About the Extension for Scikit-learn*

The Extension for Scikit-learn* is a free and open-source software accelerator built atop of the scikit-learn and the oneDAL (oneAPI Data Analytics Library) libraries.

It mostly works by replacing selected calls to algorithms in scikit-learn with calls to the oneAPI Data Analytics Library library, which offers more optimized versions of the same routines (see Supported Algorithms).
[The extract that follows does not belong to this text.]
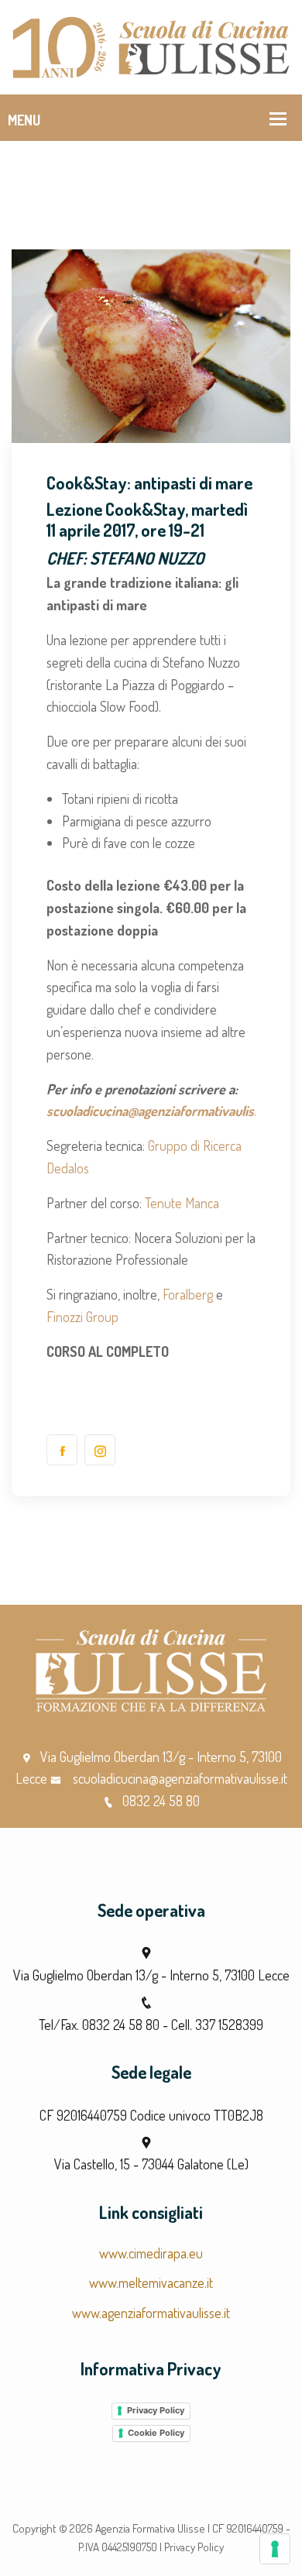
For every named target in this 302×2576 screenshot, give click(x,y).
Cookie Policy (156, 2432)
The optimizations in the oneAPI Data Analytics Library in turn are achieved by leveraging SIMD instructions and exploiting cache structures of modern hardware, along with using the oneMKL library for linear algebra operations in place of the OpenBLAS library used by default by scikit-learn.

Unlike other libraries in the Python ecosystem, classes and functions in the Extension for Scikit-learn* are not just scikit-learn-compatible, but rather are built atop of scikit-learn itself by inheriting from their classes directly, defining the same attributes that the stock version of scikit-learn would do for each estimator, and reusing most of scikit-learn’s estimator methods where appropriate.

The Extension for Scikit-learn* is regularly tested for API compatibility and for correctness against scikit-learn’s own test suite (see Scikit-learn’s test suite for more information), and can be easily swapped in place of the stock scikit-learn library by patching it.

The Extension for Scikit-learn* aims to be compatible with the last 3 minor releases of Extension for Scikit-learn* available at any given time, in addition to the 1.0 release as a special case, and ensures this compatibility by offering different code routes according to the scikit-learn version encountered at runtime - for example, if a given attribute of a class is removed in version 1.x of scikit-learn, the Extension for Scikit-learn* will not set that attribute when running with scikit-learn >=1.x, but will still do so when running with scikit-learn <1.x, in order to guarantee full API compatibility.

Performance of the Extension for Scikit-learn* is regularly measured and compared against that of other libraries using public and synthetic datasets through sklbench, which is also free and fully open-source.

Initially developed by Intel as the Intel Extension for Scikit-learn*, the Extension for Scikit-learn* and the oneAPI Data Analytics Library are now projects under the UXL Foundation umbrella, and can be built from source to provide accelerated routines for other platforms such as ARM and RISCV - see Building from Source for more information.